Please return only the lines from the one holding "Open the REFERENCES ribbon tab" through the one holding "Viewport: 589px width, 590px height.", exactly as they appear in the records below, both ends included.
(Extracted records Opens)
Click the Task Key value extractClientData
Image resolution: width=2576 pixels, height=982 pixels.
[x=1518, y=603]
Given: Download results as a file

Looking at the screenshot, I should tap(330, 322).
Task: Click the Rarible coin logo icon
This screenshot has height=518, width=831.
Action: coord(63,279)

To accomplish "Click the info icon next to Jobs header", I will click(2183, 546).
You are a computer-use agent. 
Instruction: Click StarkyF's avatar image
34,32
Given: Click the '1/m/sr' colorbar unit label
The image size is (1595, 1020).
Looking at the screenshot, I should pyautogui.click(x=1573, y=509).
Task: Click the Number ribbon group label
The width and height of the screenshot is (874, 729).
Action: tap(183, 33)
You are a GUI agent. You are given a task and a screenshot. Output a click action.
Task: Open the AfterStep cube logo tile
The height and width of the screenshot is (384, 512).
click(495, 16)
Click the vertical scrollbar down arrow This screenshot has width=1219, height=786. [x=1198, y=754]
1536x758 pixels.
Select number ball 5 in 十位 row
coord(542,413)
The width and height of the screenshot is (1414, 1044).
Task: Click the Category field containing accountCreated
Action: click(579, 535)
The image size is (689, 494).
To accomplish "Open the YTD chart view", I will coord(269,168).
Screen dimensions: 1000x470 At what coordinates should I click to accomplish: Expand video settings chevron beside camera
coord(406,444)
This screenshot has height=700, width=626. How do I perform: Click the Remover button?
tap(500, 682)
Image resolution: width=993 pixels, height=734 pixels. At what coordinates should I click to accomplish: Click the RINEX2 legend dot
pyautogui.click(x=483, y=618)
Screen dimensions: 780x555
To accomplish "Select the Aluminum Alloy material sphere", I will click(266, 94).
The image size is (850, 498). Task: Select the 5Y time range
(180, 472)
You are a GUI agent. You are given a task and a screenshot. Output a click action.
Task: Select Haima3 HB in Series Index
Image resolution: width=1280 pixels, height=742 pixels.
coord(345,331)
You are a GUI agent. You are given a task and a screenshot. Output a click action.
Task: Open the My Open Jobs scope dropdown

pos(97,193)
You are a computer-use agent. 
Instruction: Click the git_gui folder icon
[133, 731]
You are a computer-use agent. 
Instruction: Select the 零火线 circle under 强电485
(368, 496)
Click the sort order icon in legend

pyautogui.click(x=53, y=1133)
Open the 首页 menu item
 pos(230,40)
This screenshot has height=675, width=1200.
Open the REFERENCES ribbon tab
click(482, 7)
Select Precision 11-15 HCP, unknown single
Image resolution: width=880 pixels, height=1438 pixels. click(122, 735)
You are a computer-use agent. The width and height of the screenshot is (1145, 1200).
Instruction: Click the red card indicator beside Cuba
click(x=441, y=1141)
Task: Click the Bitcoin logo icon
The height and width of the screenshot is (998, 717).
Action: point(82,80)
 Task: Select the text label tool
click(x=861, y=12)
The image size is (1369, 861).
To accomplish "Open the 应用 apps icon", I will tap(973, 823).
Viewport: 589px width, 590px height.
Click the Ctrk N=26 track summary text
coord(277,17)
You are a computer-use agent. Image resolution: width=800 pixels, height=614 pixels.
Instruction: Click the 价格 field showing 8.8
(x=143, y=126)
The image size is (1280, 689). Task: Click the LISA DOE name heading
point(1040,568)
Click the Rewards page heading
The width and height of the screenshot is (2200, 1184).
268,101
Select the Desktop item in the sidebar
(Extracted records Closes)
**Reply**
Open the REFERENCES ribbon tab
click(482, 7)
Select Precision 11-15 HCP, unknown single
Image resolution: width=880 pixels, height=1438 pixels. click(122, 735)
You are a computer-use agent. The width and height of the screenshot is (1145, 1200).
Instruction: Click the red card indicator beside Cuba
click(x=441, y=1141)
Task: Click the Bitcoin logo icon
The height and width of the screenshot is (998, 717).
Action: point(82,80)
 Task: Select the text label tool
click(x=861, y=12)
The image size is (1369, 861).
To accomplish "Open the 应用 apps icon", I will tap(973, 823).
Viewport: 589px width, 590px height.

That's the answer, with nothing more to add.